Molly’s offender subsequently took responsibility for their actions in a way that was “kind and fairly generous,” she said, but the 30-year-old later heard about and witnessed that person groping or forcing others into intimate situations. “The apology was perfect on paper,” she said. “But the actions never really fit with the words.”

A key aspect of accountability involves taking concrete actions, Koss said. When she ran a restorative justice program for sexual assault crimes, she said victims cared more about knowing their offenders were committed to change than hearing the words “I’m sorry.”

“[Survivors want] to be assured that the person is getting legitimate psychological care that will prevent this [crime] from happening to other people,” Koss said. “They [want] to make sure this person isn’t going to come after them.” They want to hear “it’s not your fault and you did nothing to deserve this.”

In some cases, victims might not even want an apology ― or any contact at all. Claire*, a 27-year-old who was sexually assaulted in her first semester of college while she was trying to sleep, sees little value in an apology. “It won’t give me back any time I lost, or money I spent, or relationships I damaged while I was trying to cope,” she explained in an email. “[But my offender] could hold himself accountable by acknowledging what he did and [go] to counseling to figure out why he did it ... Did he assault anyone after me? Was I the first person he assaulted? These are all things to consider when looking at his ability to accept responsibility. He has to be the one to make sure this never happens again.”

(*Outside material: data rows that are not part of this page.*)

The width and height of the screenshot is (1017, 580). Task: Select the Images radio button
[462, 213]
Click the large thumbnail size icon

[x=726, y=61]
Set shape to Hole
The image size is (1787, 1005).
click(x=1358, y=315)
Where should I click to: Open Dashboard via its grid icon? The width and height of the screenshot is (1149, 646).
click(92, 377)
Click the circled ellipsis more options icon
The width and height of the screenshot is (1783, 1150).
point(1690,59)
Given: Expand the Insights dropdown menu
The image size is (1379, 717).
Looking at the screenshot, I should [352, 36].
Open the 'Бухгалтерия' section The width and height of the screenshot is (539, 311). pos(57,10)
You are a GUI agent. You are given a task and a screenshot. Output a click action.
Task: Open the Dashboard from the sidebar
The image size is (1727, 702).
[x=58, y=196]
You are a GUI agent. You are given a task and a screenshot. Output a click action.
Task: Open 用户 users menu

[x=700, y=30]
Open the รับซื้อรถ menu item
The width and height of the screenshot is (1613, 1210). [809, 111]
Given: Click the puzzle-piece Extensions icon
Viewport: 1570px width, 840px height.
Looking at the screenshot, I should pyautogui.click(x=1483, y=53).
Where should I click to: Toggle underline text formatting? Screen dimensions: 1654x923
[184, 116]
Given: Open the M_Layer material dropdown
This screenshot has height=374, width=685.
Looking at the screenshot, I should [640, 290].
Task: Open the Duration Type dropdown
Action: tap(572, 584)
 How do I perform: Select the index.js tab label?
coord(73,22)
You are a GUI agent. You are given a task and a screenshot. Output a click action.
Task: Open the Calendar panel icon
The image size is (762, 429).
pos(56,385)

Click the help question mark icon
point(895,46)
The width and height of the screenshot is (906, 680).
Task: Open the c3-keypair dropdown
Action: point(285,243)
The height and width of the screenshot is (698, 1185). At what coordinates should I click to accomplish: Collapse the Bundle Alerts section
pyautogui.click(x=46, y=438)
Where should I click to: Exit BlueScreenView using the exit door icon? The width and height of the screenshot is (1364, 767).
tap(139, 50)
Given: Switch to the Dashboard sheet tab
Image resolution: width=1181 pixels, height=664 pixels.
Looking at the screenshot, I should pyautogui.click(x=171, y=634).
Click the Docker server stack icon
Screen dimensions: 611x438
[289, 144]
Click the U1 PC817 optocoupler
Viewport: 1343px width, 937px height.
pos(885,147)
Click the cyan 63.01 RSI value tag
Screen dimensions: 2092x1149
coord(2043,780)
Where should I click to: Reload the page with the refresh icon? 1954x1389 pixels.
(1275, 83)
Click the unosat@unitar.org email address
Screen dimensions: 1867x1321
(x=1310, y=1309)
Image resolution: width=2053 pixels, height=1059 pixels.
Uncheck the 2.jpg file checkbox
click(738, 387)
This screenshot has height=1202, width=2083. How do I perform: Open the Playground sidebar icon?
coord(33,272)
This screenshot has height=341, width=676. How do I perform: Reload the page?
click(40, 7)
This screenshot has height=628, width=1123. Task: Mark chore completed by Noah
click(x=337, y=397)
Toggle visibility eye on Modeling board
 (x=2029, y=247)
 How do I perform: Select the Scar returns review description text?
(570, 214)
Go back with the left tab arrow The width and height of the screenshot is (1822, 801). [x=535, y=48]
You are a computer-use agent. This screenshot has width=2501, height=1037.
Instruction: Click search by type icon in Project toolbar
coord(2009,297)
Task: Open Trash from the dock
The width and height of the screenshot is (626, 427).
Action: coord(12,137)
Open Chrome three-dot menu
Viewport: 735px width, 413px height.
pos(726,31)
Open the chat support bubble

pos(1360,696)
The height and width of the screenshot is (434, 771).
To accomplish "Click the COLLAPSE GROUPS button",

Other survivors might want to be personally involved in their offender’s process of owning up to their behavior. When Attiya Khan’s ex-boyfriend told her “I’m sorry” 11 years after he beat her up on a daily basis, she saw it as an opportunity to hold him accountable on her own terms. The now-43-year-old Canadian asked him to participate in a film that she co-wrote and co-directed, in which they had mediated conversations about his abuse in front of a camera. He agreed, and over the two-year course of shooting together, Khan said the most important part of the process was having him listen to her descriptions of the violent episodes. (The resulting documentary, “A Better Man,” debuted in New York earlier this month, and will play in Canada throughout November. Sarah Polley is an executive producer.)

“The words ‘I’m sorry’ were not important to me,” Khan said. “It was more about me being able to tell him exactly what it was he had done. There was something very satisfying about that for me.”

In a society that has an uneven history of believing victims of sexual harassment and assault, the act of apologizing can still be a powerful first step. But saying “I’m sorry” is not a panacea. As more and more victims come forward with their stories of abuse, it’s important to talk about what real accountability looks like. For many survivors, that process involves settling on an individual path of restorative justice that makes sense, for them and their abuser. For perpetrators, it involves more than spoken words and written statements.

There are hopeful signs, at least on paper, that high-profile apologies from celebrity men could lead to real change. Louis C.K. said he “will now step back and take a long time to listen.” Franken said, “I understand why we need to listen to and believe women’s experiences.”

Let’s hope those statements amount to concrete commitments rather than empty words.

*Name has been changed, or a last name has been omitted.